For the self-publicist and limelight hungry Ronay, media coverage was his life blood. It kept the Guides in the book shops and Ronay’s name in the papers. His empire grew to a staff of 50 and a turnover of £250,000 (£3.5 million in today’s money).
Each chapter of this book is written by a friend. An old school friend tells us how Ronay was born into a wealthy Hungarian family, how he would drink the best Champagne in his father’s elegant Belvarosi Café in Budapest. His World War II history is not entirely clear until Paul Fabry tells how in 1946 he helped Ronay forge his papers and flee to Britain where he stayed for the next 63 years. In London Ronay opened the Marquee restaurant next to Harrods and began writing restaurant reviews for the Daily Telegraph.
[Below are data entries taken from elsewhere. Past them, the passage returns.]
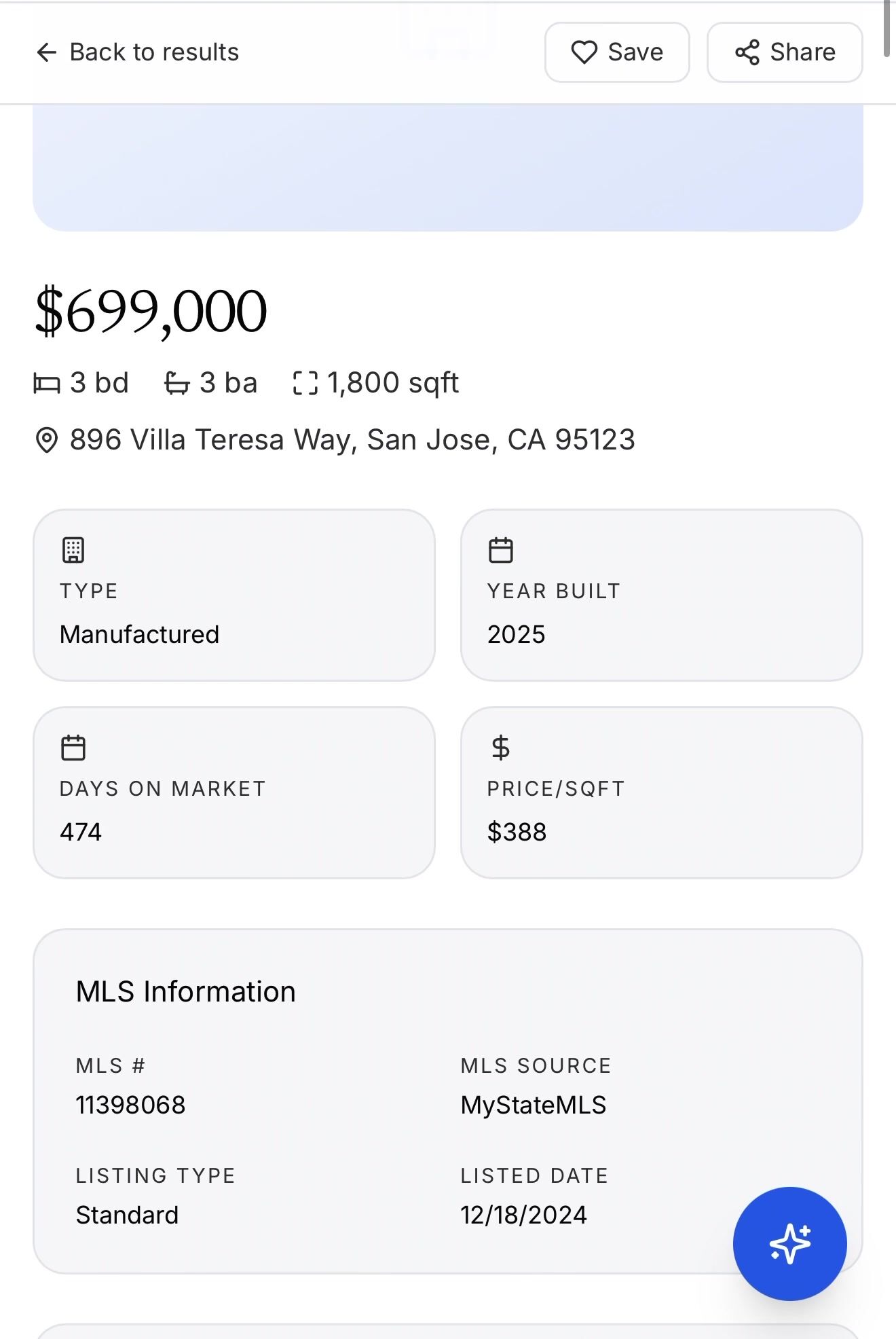Viewport: 896px width, 1339px height.
Task: Click the bed icon beside 3 bd
Action: tap(47, 384)
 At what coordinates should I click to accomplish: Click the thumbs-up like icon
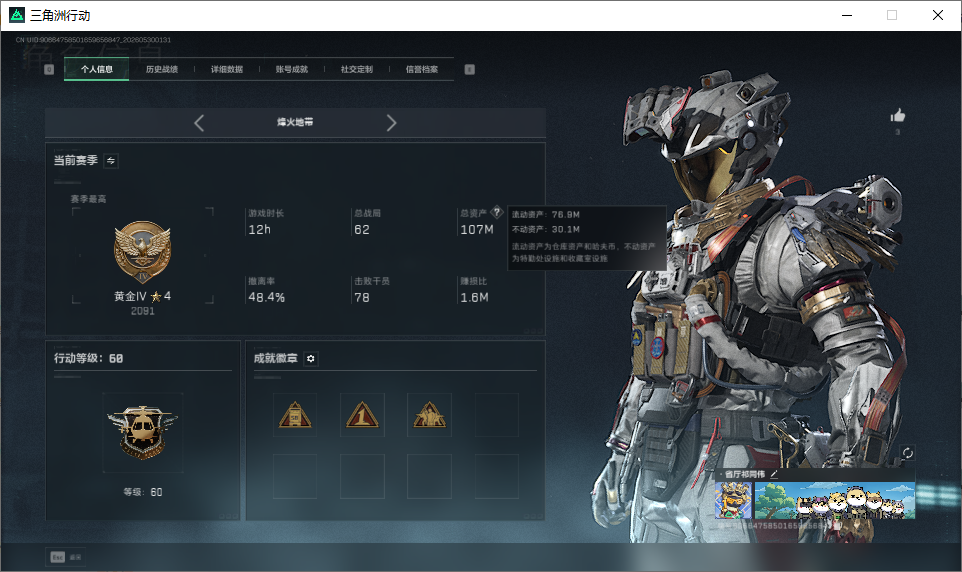pos(898,115)
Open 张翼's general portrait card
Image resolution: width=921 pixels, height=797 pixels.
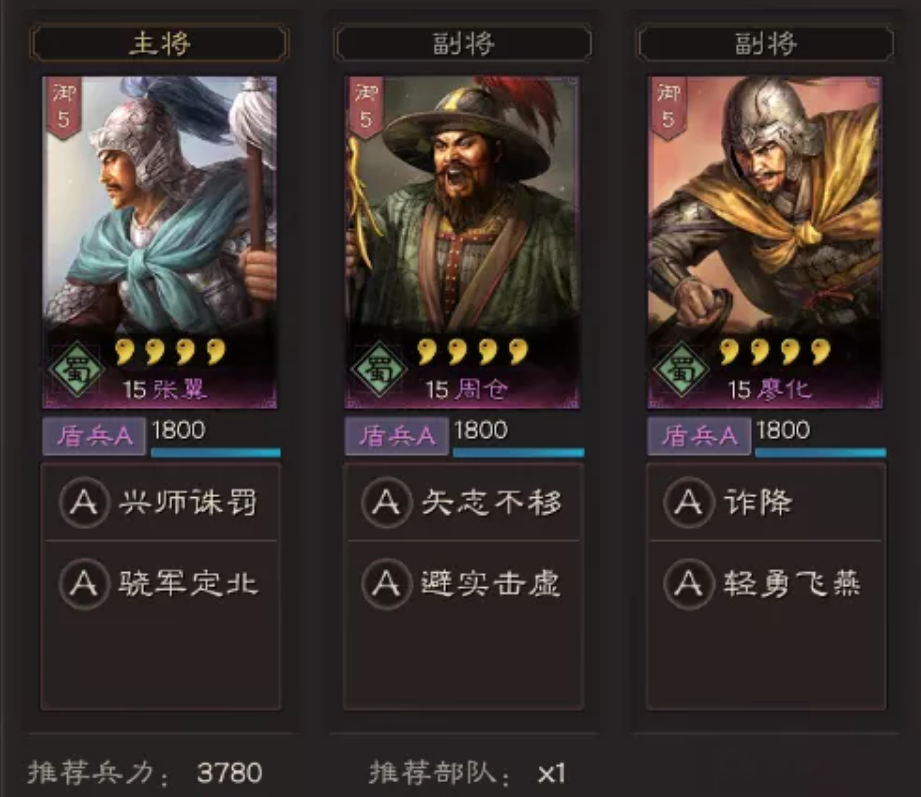160,242
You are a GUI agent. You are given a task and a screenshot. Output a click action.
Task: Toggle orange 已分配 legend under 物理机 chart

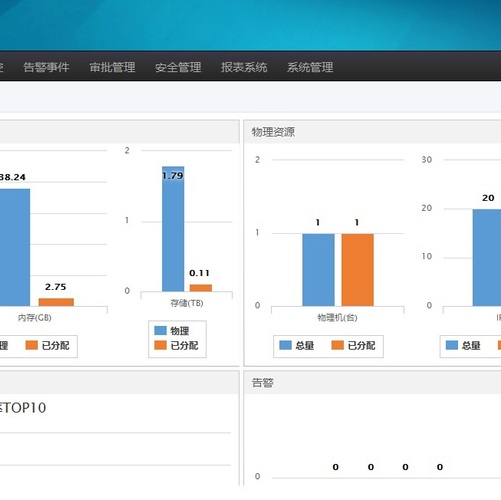pos(353,345)
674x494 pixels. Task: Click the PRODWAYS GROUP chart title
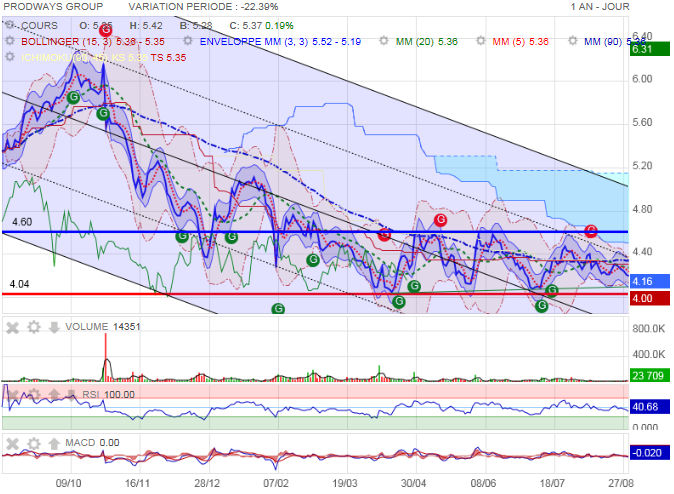50,7
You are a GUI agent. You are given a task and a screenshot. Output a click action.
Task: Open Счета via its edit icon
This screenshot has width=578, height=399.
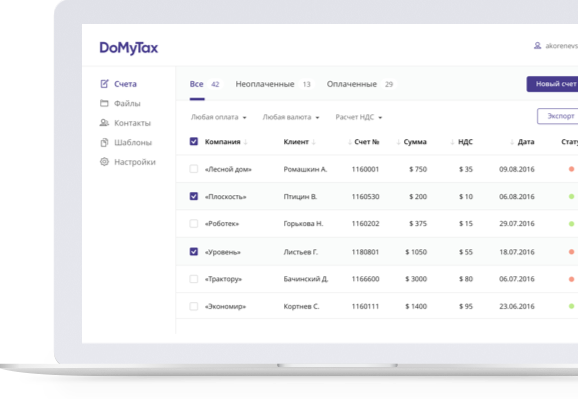[104, 84]
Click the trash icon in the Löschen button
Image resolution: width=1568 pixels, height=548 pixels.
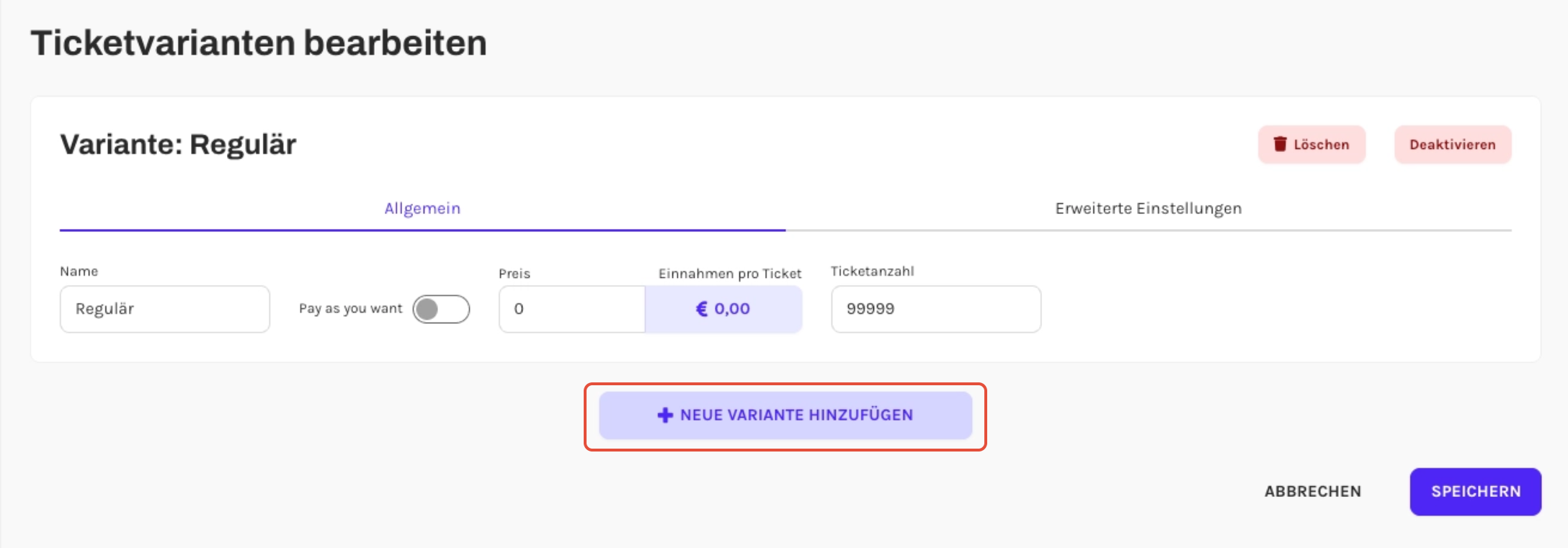(1280, 144)

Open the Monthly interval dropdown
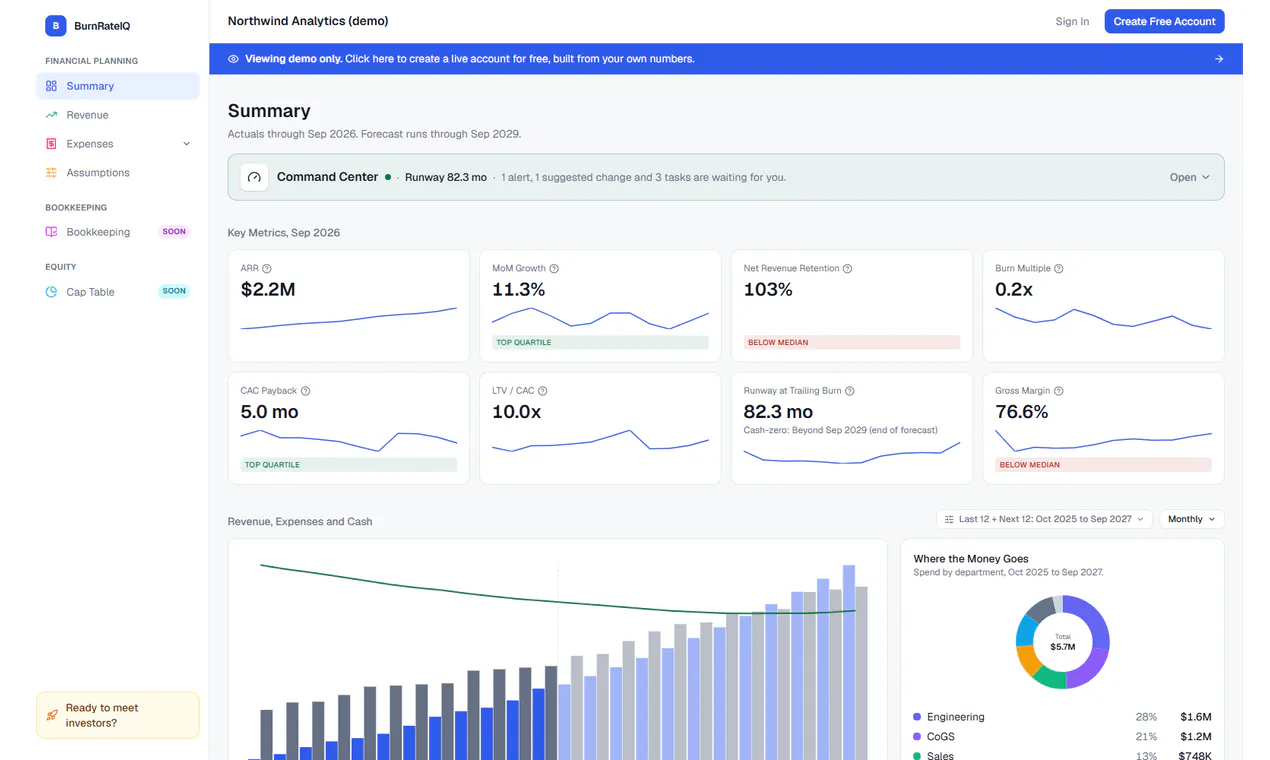tap(1191, 519)
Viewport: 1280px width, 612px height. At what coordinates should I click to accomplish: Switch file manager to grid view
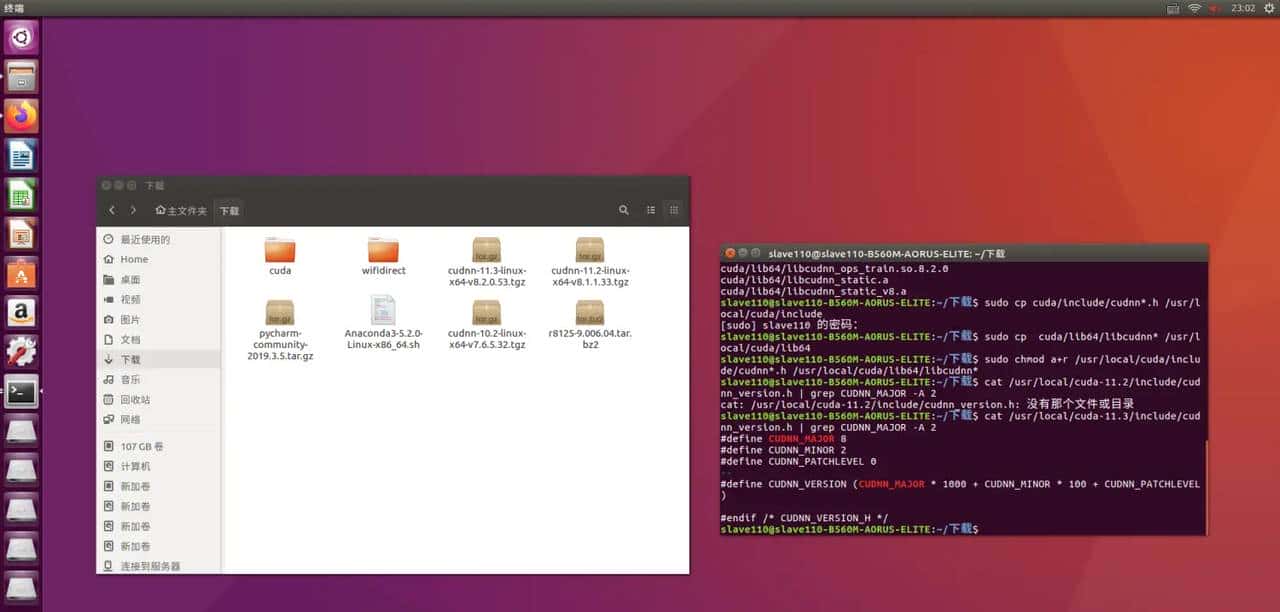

His solicitor describes a careful, hardworking man who ate well and exercised daily but ‘whilst he epitomised toujours la politesse, he also thrived on confrontation.’ Michael Edwards, one of his inspectors, describes him as ‘mercurial’ and at times ‘brutal and dismissive.’ In the end they all claim him as a much loved colleague and a friend. I wasn’t exactly convinced.
The last chapter is written by that infamous ‘stomach’ Michael Winner. He has a lesson for all of us who attempt to write about food and restaurants: ‘Food critics are the most useless critics in the world. None of them knows what they are talking about. They’re pompous, arrogant show-offs who write in overflowing sentences about sauces no one knows or cares about.’ Except of course his friend Egon Ronay… and himself.